Nettl's work is marked by an interdisciplinary character that has generated intellectual debate within and among all disciplines of musical scholarship. Nettl has broadened the global discourse of ethnomusicology and has opened entirely new subject areas for musical scholars. His current research projects on the institutions of music education in the United States and on the intellectual history of ethnomusicology will continue to have an impact on musical scholarship for many years.
He has authored, co-authored or edited 17 books and has written more than 50 major research articles, more than 40 short articles and pamphlets and more than 100 book and record reviews and essays. He is currently co-editor of the University of Chicago Studies in Ethnomusicology and is chair of the International Society for Music Education's Panel on World Music.
Nettl received his A.B. in 1950, his M.A. in musicology in 1951 and his Ph.D. in 1953 from Indiana, and an M.A. in library science in 1960 from Michigan. I.M. SINGER (S.M.'48, Ph.D.'50) Doctor of Science
Singer, Institute Professor at MIT, has made significant contributions to modern mathematics and has been a pioneer in the application of modern mathematics to mathematical physics.
Singer played a critical role in modernizing the subject of differential geometry. His most influential contribution to the field of mathematics has been the development of the Atiyah-Singer index theorem, considered to be one of the seminal developments in modern mathematics. In addition to his mathematical research, Singer has made major public contributions to mathematics and science through his work with the National Academy of Sciences, the National Research Council and the President's Science Advisory Council.
Singer taught at MIT, UCLA and Berkeley before returning to MIT in 1983. In 1985, he was awarded the National Medal of Science. He received his B.S. in 1944 from Michigan and his S.M. in 1948 and his Ph.D. in 1950 from Chicago. ROMILA THAPAR Doctor of Humane Letters
Thapar, professor of ancient Indian history at Jawaharlal Nehru University, New Delhi, is India's most distinguished historian. She is the author of definitive historical accounts and pioneering investigations on the ancient Indian world, and her work both reflects and advanced the historiographic revolution in ancient Indian history of the last 30 years.

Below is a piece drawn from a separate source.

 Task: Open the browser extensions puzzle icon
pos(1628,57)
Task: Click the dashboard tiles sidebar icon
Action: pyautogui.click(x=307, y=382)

Thapar has made her major contribution to the field in going beyond classical texts by utilizing numismatics, paleography and archaeological findings in constructing images of ancient Indian history. Her works include "Asoka and the Decline of the Mauryas" (1963), which attracted critical acclaim for its meticulous research and its thoughtful re-evaluation of one of India's early kings, who was then thought to be one of the most important political figures of the ancient period. She also wrote "History of India, Volume I" (1966), which became a standard work. The book displays the awareness of anthropological and sociological theory that has distinguished Thapar's scholarship. Her more recent studies on the relationship between culture and power and on the role of countercultures led to "Exile and Kingdom: Some Thoughts on the Ramayana" (1978), "Cultural Transaction and Early India" (1987) and "Interpreting Early India" (1992).
Thapar received her Ph.D. in 1958 from the School of Oriental and African Studies of the University of London, where she then taught. She also taught at the universities of Kurukshetra and Delhi before joining the faculty of Jawaharlal Nehru University in 1970.